* _Problem requirements_: Please write out all of the material below word for word, leaving out the pictures.

* _Record list_:
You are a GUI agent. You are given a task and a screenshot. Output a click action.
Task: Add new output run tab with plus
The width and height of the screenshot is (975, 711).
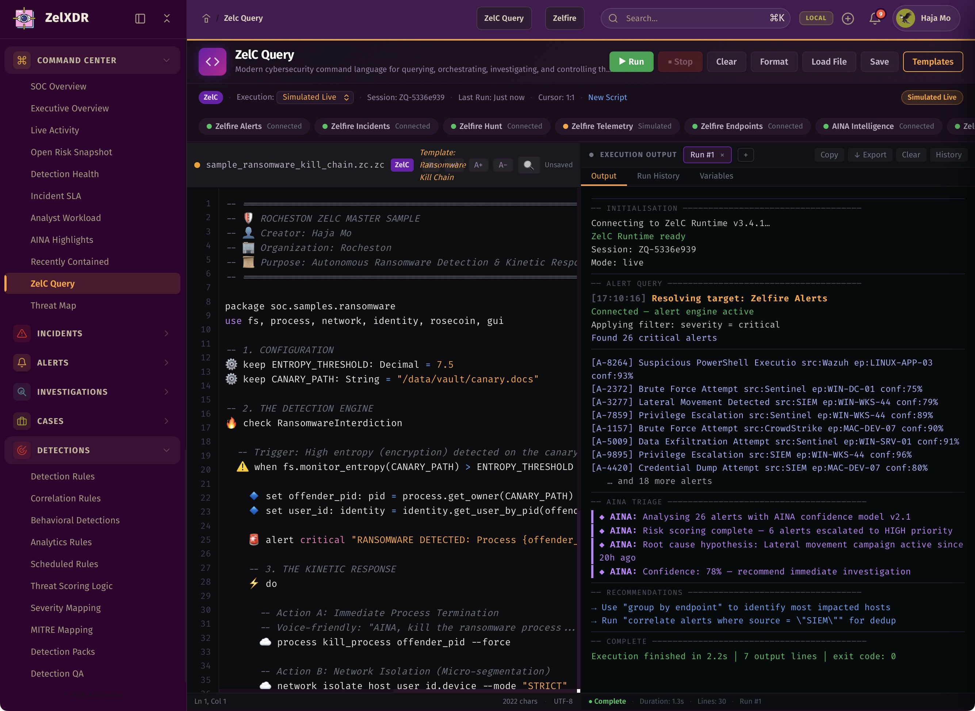click(x=745, y=155)
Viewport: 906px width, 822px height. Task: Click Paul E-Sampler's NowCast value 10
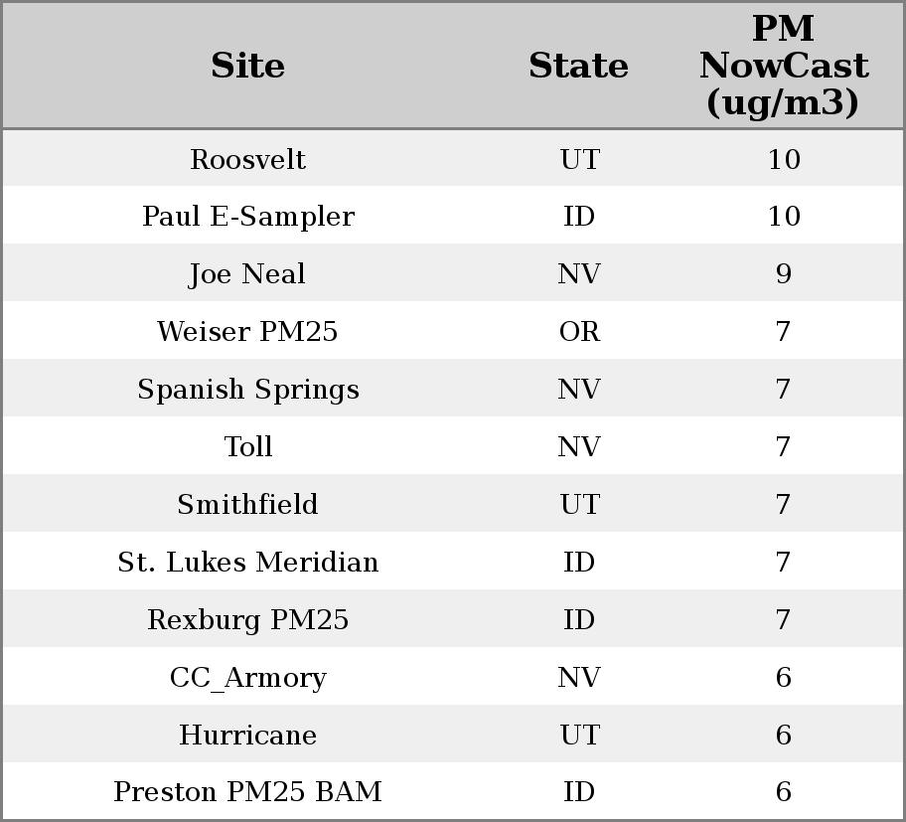783,217
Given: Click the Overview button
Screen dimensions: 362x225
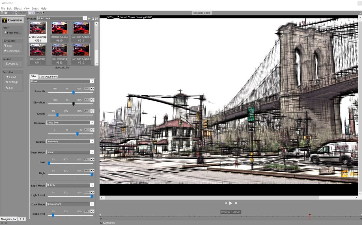Looking at the screenshot, I should coord(12,20).
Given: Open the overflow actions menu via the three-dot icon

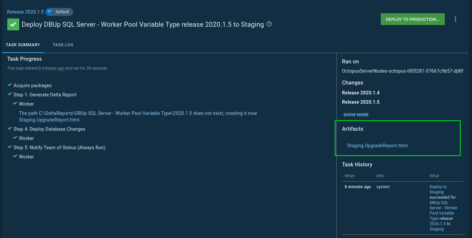Looking at the screenshot, I should pos(455,19).
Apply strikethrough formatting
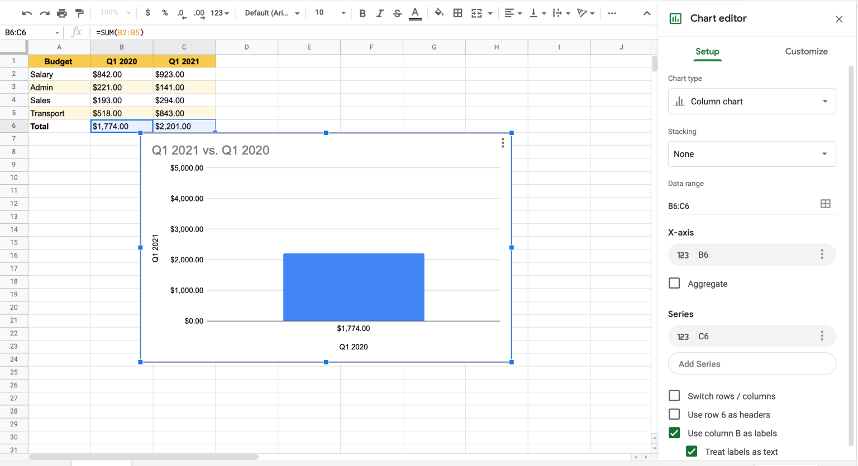 (x=397, y=13)
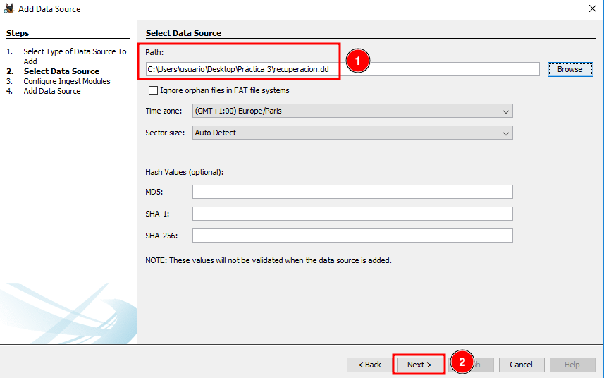Click the Autopsy logo in the title bar
The image size is (604, 378).
click(9, 9)
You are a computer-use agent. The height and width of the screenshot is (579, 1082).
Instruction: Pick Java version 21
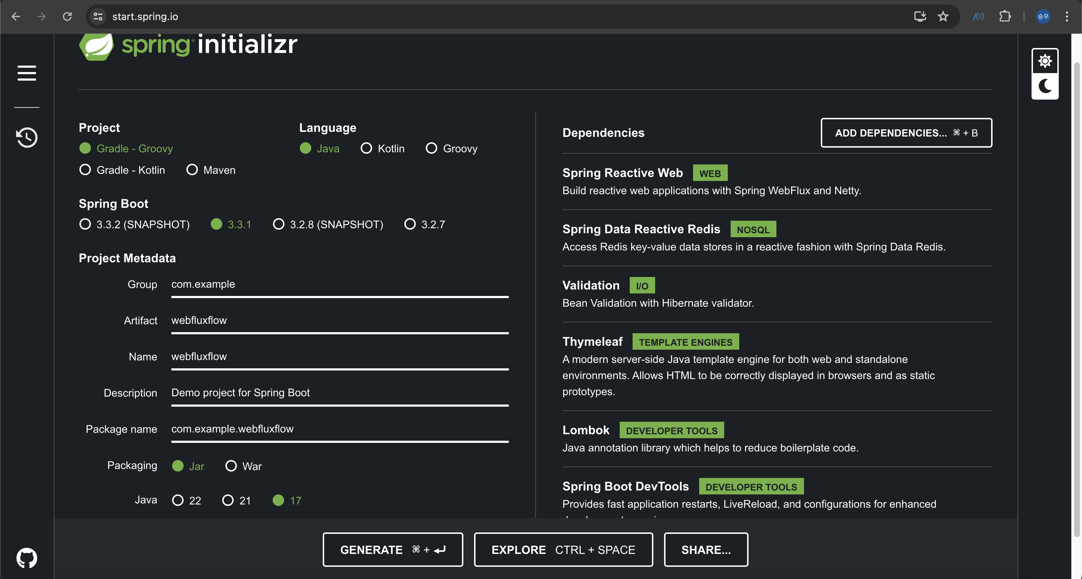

* _Result of the exercise_:
You are a GUI agent. You are given a task and a screenshot. Output a click action.
Task: Add new output run tab with plus
The width and height of the screenshot is (975, 711).
click(x=745, y=155)
Viewport: 906px width, 822px height. Task: Click Paul E-Sampler's NowCast value 10
783,217
Given: Click the Overview button
Screen dimensions: 362x225
Looking at the screenshot, I should coord(12,20).
Given: Open the overflow actions menu via the three-dot icon

Looking at the screenshot, I should pos(455,19).
Apply strikethrough formatting
 (x=397, y=13)
Click the Autopsy logo in the title bar
The image size is (604, 378).
click(9, 9)
You are a computer-use agent. The height and width of the screenshot is (579, 1082).
Instruction: Pick Java version 21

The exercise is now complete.